Every day is a holiday :)
Ok ok, not every day, but here's the thing: back in the States there are only a few holidays set apart each year for people to take off work and have a get together with family and friends. Christmas, Thanksgiving, Easter, 4th of July, and a few others. Birthdays are not always a special occasion; some people do not even celebrate with much more than a quiet dinner out.
I've lost track of Bulgarian holidays. Seriously. There are so many of them that I cannot keep up. Basically I'm to the point after two years that when my wife says "there's such-and-such coming up this/next weekend" I just nod my head and get ready for the night of my life.
Bulgarian holidays are never reserved. They are never quiet. These are moments when food must be attacked with a voracious appetite reserved for men who spent the last year starving in a prison camp, when drink is quaffed with such vigor as to imply that this will be the last night anyone will ever be allowed to enjoy spirits, where the music is loud enough to have your ears ringing, and dancing is as much a part of the experience as breathing air.
American holidays are usually reserved, especially if they are in a public place. What I want you to do is picture going to Olive Garden or the Outback Steakhouse or any restaurant you care to name, and insert the following experience. Think of how many lawsuits would occur. Just think about it. Enjoy!
I want to give you a brief example. Last Thursday was my wife's name day. We don't have name days in the United States. A name day is a day of the year associated with a particular root name. Some names can be celebrated on more than one days (what a lucky person!), and in Bulgaria, this is a HUGE tradition. EVERYONE is invited to these celebrations, not just friends and family.
Last Thursday in particular was a celebration for everyone sharing the root name of Ivan. (Ivana, Ivan, Ivanka, etc.) Close to 500,000 Bulgarians have some form of the word Ivan in their names, which makes it one of the most popular name days out of the year.
In any case, I have been to many Bulgarian parties over the last couple of years, some of them particularly wild, but last Thursday was out of this world. First, we show up at the restaurant (which was up at a mountain resort; we had a mountain retreat last week) and there are around 40-50 people inside. There is a cultural band playing folk music: drummer, keyboardist, some other stuff. There is a vocalist, but mostly it is everyone in the room taking turns on the mic singing some of the traditional songs. It is LOUD. Loud enough that you cannot hear someone shouting in your ear unless they are shouting IN your ear, and repeating themselves several times.
Everyone is drinking. EVERYONE is dancing. And not quiet, reserved dancing. I'm talking cultural dances, people joining hands and working their way through complicated steps of traditional folk dances. EVERYONE learns the cultural dances here; it is a part of growing up in Bulgaria.

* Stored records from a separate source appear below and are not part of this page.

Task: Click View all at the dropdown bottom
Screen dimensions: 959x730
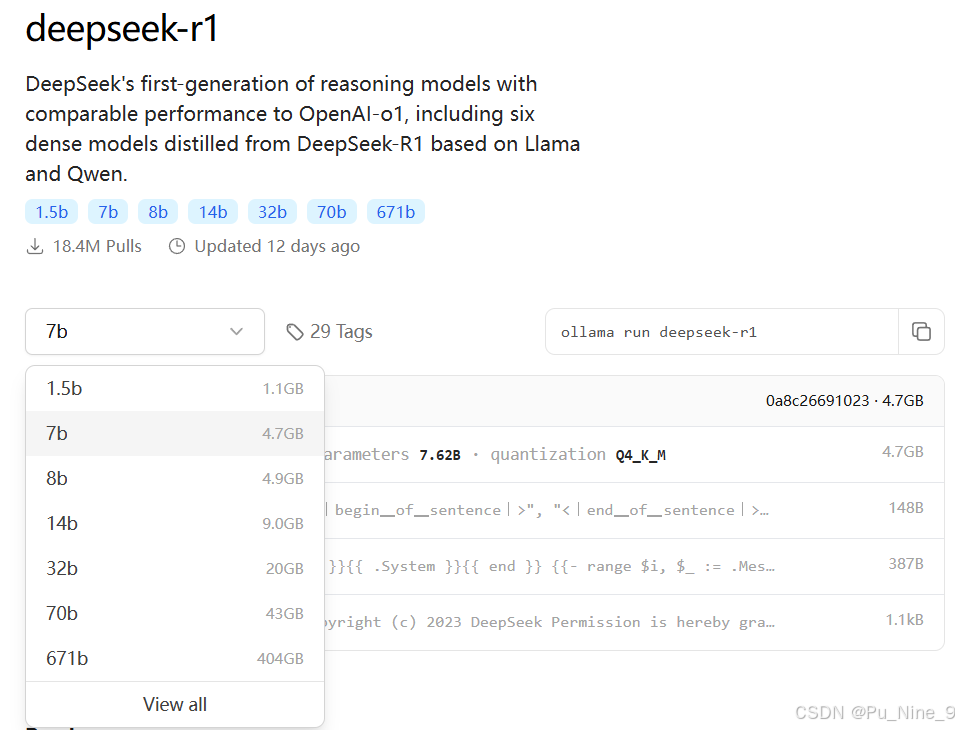Action: pyautogui.click(x=174, y=704)
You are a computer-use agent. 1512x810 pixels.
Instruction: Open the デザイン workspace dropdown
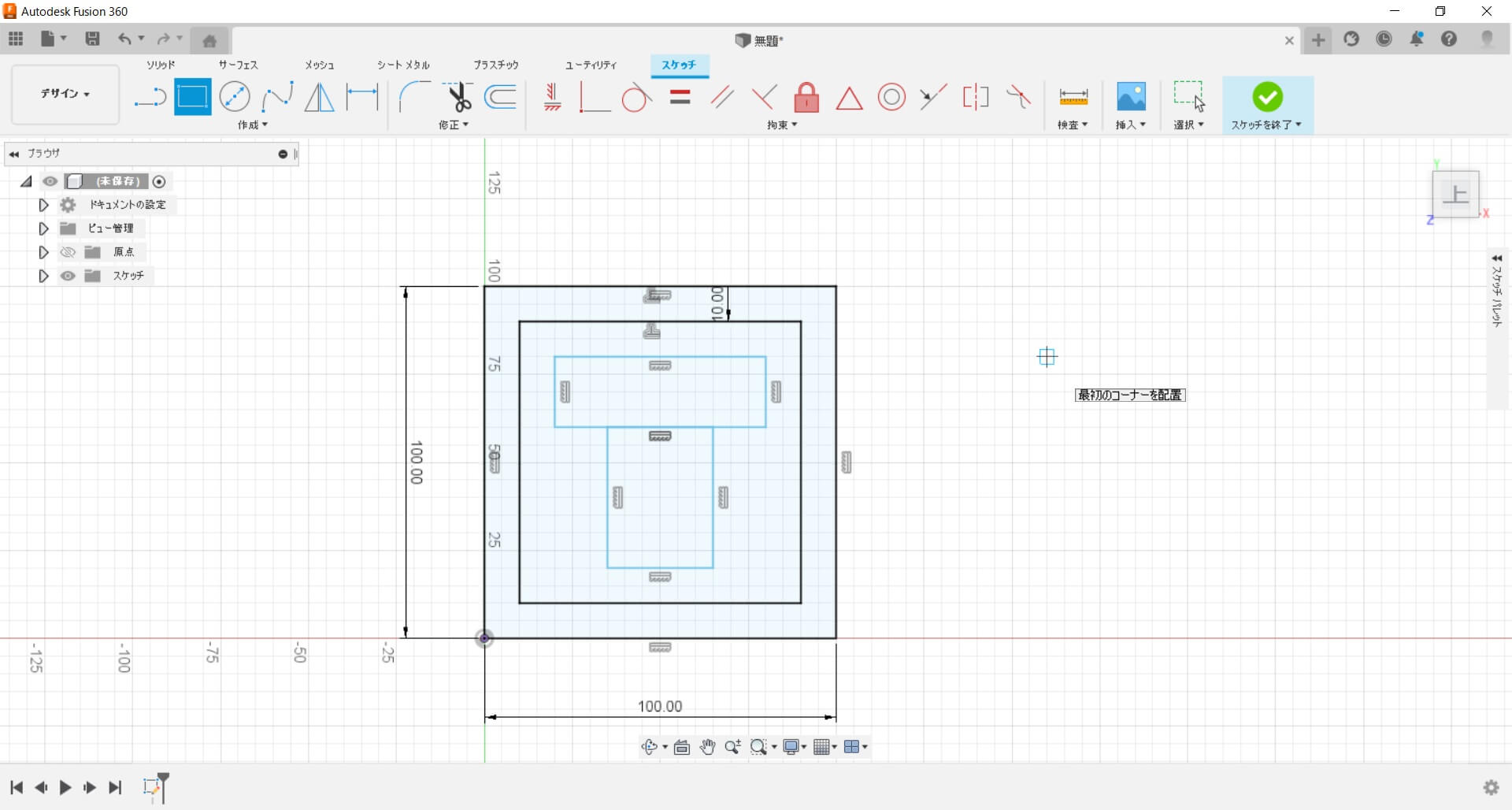click(65, 94)
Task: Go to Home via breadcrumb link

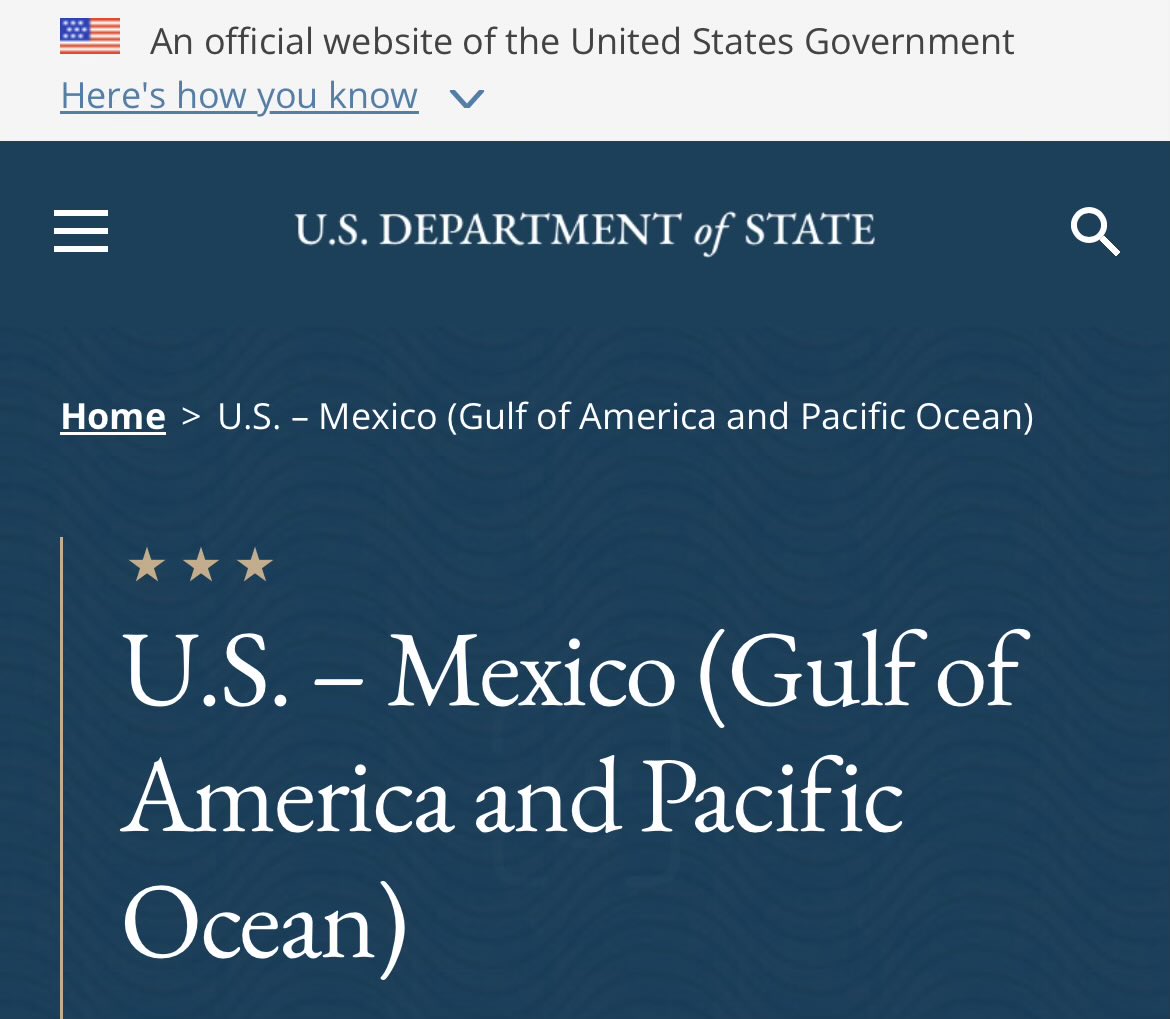Action: (113, 416)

The spread on the table is out of this world. There is salad, chicken, pork, beef, cheeses, wines, beers, whiskeys, vodkas, rakia, and much, much more. You eat until you are stuffed. You drink until you feel as though you could breathe fire. Then you drink some more. Then you eat some more. And you dance. You dance until the sweat is pouring down your back and forehead, until your feet ache.

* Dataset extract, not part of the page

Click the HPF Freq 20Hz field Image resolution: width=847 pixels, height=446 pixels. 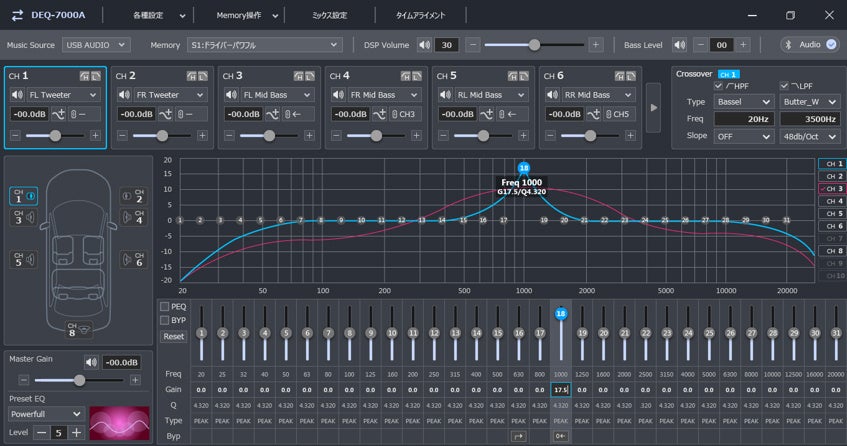[x=743, y=119]

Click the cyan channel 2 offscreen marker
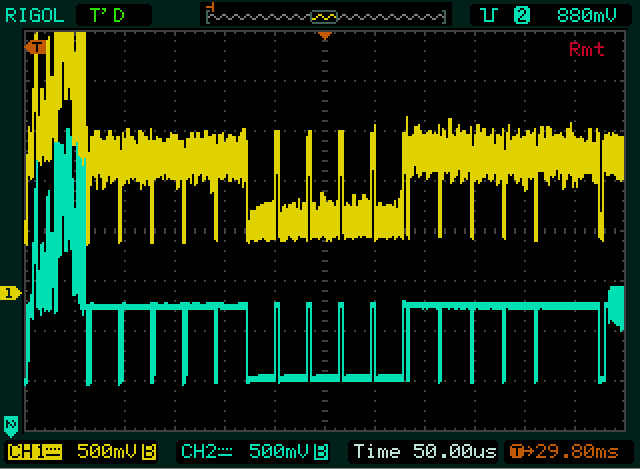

The keyboardist is jamming out. The drummer has a portable drum stand which he is moving around the room with the people dancing. People are pouring alcohol over him. Pouring water on his drums, on him. He moves his drum stand onto a chair. Women suddenly step up onto the table, their feet delicately placed between the plates of food, and they are dancing. Wild, jiggly, belly dancing that has everyone in the room roaring and cheering and laughing. Fists are pumping in the air with the music, everyone is singing at the top of their lungs, everyone is applauding. Everyone is shredding napkins and blowing them into the air like confetti. It is wild.
The dinner starts at 9 p.m. Everyone is fairly sauced up by 11. The party continues until 4 a.m.
This is only a brief example of the night. There was much more, but I was pretty liquored up myself, so there are a few elements which escape me. I did, however, attempt to dance some of the traditional dances, and I danced with my mom-in-law. I never dance. I suppose this shows how much I'd had to drink :)
Most Bulgarian holidays involve dancing, singing, lots of food and lots of booze, but I'd never seen people dancing on a table before. Evy says it happens frequently, just not always in the circles we run in. It's a cultural thing. Wild times! Can't wait for the next :)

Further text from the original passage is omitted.